L'intervista al Prof. Arch. Raffaello Cecchi, di Cecchi&Lima Architetti Associati

Modulo: In un articolo di Fulvio Irace questo progetto è stato definito come “il piccolo miracolo di una trasformazione che ha restituito ai cittadini un pezzo di città rimasto troppo a lungo congelato nei resti delle distruzioni di guerra e nell’incuria di un’affrettata ricostruzione”. Si riconosce in questa definizione? 
Arch. Cecchi: La definizione di Fulvio Irace ha siglato il vero senso di questa operazione. Questo progetto, più che costruire degli edifici in pieno centro storico a Milano, voleva donare uno spazio pubblico alla città, fruibile da tutti. Questo spazio, che possiamo chiamare piazza, o cortile pubblico, è stato il fulcro che ci ha guidati fin dal primo momento. Lo spazio pubblico urbano è stato il principio di questa operazione architettonica, che prevedeva la costruzione di edifici per abitazioni in sostituzione di un vecchio progetto della Fondazione Feltrinelli, sempre declinati insieme allo spazio pubblico circostante. Partendo da questo è andato delineandosi uno spazio aperto con due quinte costituite dagli edifici progettati: prima è venuto il disegno del vuoto, poi del costruito. 

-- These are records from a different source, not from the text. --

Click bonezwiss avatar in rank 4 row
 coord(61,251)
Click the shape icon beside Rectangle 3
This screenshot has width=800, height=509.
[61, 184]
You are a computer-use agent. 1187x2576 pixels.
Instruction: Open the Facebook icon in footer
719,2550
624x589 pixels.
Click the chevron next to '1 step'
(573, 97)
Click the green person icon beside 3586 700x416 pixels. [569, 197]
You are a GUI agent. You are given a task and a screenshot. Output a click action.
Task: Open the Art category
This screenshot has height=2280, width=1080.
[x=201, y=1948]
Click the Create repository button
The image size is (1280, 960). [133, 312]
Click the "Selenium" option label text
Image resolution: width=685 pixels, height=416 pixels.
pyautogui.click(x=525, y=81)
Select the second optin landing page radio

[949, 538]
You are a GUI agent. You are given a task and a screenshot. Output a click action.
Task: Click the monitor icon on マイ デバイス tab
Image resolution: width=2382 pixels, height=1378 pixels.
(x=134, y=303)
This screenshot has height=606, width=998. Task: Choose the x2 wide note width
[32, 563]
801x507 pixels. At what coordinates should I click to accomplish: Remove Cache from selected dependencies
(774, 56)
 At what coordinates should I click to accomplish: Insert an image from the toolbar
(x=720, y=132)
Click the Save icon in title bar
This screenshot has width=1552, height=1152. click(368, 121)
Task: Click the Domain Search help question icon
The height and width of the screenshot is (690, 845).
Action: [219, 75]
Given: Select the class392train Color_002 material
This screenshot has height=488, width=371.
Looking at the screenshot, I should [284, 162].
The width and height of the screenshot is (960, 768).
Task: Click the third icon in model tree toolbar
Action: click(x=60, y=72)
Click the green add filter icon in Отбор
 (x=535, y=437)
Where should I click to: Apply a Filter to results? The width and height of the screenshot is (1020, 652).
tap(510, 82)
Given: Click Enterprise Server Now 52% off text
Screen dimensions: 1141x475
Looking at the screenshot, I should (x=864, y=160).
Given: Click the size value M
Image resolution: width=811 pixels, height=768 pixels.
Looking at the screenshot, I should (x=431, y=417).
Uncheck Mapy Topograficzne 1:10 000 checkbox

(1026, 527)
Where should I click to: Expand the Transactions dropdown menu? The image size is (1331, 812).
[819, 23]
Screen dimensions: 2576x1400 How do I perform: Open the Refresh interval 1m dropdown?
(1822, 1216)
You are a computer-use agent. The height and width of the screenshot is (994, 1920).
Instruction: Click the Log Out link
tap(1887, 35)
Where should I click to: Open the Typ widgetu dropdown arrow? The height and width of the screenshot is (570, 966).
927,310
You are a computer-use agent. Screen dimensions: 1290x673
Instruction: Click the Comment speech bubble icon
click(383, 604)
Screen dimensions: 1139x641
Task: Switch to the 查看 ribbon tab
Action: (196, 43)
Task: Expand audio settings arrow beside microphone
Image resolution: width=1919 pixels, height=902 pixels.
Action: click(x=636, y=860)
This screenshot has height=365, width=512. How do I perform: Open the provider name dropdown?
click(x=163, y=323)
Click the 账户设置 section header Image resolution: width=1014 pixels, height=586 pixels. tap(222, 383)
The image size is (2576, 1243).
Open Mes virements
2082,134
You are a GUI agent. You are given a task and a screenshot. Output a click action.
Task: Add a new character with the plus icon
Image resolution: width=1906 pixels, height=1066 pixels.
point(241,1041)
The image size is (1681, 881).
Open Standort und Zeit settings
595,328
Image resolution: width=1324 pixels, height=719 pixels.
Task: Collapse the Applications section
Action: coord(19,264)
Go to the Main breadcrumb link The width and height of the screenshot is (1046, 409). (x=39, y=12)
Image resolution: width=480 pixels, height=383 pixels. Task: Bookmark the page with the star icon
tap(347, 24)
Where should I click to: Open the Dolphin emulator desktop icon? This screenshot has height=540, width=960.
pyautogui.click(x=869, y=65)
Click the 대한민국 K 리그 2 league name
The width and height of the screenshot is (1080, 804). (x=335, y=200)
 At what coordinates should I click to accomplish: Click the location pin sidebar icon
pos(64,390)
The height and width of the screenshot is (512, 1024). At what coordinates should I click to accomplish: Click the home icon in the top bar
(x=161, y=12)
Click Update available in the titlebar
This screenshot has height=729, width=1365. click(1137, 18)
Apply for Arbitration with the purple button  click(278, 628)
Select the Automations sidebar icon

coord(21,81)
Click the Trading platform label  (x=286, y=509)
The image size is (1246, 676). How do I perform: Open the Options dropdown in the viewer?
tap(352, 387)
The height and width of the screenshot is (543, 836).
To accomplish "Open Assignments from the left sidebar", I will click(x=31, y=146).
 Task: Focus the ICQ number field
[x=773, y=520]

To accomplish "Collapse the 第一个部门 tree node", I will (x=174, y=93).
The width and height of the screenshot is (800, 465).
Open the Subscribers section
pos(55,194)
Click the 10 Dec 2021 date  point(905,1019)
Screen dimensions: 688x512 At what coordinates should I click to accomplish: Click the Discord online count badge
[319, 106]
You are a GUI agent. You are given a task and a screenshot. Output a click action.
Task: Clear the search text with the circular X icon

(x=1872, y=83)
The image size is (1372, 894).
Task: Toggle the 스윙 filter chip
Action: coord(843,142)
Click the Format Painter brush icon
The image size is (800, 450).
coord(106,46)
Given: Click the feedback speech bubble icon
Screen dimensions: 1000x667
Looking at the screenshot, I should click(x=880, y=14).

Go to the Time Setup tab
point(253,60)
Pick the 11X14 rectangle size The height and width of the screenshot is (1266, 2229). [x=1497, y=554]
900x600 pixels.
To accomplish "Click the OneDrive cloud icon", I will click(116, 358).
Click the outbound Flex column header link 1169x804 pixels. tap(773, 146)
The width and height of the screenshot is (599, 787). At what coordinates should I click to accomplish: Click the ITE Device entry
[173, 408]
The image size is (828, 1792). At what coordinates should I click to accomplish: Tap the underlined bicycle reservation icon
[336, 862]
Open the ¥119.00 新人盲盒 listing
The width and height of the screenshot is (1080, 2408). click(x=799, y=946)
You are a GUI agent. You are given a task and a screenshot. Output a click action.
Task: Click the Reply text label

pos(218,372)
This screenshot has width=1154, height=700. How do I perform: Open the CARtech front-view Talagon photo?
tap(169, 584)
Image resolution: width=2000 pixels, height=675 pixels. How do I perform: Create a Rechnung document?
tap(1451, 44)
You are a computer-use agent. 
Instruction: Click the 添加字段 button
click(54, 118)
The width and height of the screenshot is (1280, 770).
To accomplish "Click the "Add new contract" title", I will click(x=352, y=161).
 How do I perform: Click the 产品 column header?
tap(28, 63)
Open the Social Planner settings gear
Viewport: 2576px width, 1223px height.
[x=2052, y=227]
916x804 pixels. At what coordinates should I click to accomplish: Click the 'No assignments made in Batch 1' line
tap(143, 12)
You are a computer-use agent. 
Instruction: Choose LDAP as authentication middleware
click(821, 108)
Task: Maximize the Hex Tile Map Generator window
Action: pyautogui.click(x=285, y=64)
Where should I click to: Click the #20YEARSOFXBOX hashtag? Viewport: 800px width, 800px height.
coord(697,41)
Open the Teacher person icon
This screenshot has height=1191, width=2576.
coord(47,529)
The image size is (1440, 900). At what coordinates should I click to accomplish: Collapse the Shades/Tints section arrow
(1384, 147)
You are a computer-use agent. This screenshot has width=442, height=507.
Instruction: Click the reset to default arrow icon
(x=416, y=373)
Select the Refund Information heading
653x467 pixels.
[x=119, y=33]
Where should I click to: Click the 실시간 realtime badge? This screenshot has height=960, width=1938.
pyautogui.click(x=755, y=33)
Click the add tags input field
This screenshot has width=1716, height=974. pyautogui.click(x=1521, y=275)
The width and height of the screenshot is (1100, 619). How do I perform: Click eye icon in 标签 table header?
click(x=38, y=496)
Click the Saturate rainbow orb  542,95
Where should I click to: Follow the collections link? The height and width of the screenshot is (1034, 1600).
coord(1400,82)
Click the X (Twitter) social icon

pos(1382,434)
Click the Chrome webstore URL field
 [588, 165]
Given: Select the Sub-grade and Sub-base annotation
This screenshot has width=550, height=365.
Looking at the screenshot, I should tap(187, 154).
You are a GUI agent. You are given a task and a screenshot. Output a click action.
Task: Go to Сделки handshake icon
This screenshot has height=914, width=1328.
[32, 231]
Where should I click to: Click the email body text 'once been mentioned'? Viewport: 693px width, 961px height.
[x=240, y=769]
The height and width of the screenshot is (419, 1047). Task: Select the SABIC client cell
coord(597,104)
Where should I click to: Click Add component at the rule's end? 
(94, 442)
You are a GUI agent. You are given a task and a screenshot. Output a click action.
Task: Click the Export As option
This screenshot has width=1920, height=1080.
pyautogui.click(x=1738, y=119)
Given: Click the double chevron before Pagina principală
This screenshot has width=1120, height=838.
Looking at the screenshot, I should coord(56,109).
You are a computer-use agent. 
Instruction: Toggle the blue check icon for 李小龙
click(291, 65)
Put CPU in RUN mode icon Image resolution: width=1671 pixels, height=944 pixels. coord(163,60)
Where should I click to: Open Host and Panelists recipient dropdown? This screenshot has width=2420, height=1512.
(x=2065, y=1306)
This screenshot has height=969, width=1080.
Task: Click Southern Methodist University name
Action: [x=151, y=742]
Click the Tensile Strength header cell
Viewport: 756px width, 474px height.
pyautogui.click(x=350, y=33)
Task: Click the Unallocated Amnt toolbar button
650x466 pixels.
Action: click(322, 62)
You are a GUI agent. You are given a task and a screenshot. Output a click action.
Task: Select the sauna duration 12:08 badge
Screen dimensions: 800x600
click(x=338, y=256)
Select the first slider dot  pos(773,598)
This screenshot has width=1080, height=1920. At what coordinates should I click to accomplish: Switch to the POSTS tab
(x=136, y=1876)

Modulo: Questo vuoto di cui parla era in realtà caratterizzato da diverse presenze, come vi siete confrontati con queste ultime? 
Arch. Cecchi: Il disegno del vuoto supponeva accessibilità come percorsi, più percorsi che convogliassero in questo spazio aperto dominato dalla forte presenza della torre Gorani, una torre di impianto forse medievale, rimaneggiata in varie epoche fino all’ultimo intervento dei primi del Novecento, in cui la torre è stata dotata della copertura finale, prima inesistente. Questo fulcro e intreccio di percorsi, che potevano essere di tipo archeologico, turistico, abitudinario, data la vicinanza di palazzi per uffici, vuole rappresentare uno spazio di sosta, di quiete, in una città trafficata in cui gli spazi di sosta scarseggiano. Questo intento si è configurato in uno spazio aperto, disegnato con lastre di pietra su un supporto costituito dai resti della città romana che lo scavo finanziato da Feltrinelli ha portato alla luce. 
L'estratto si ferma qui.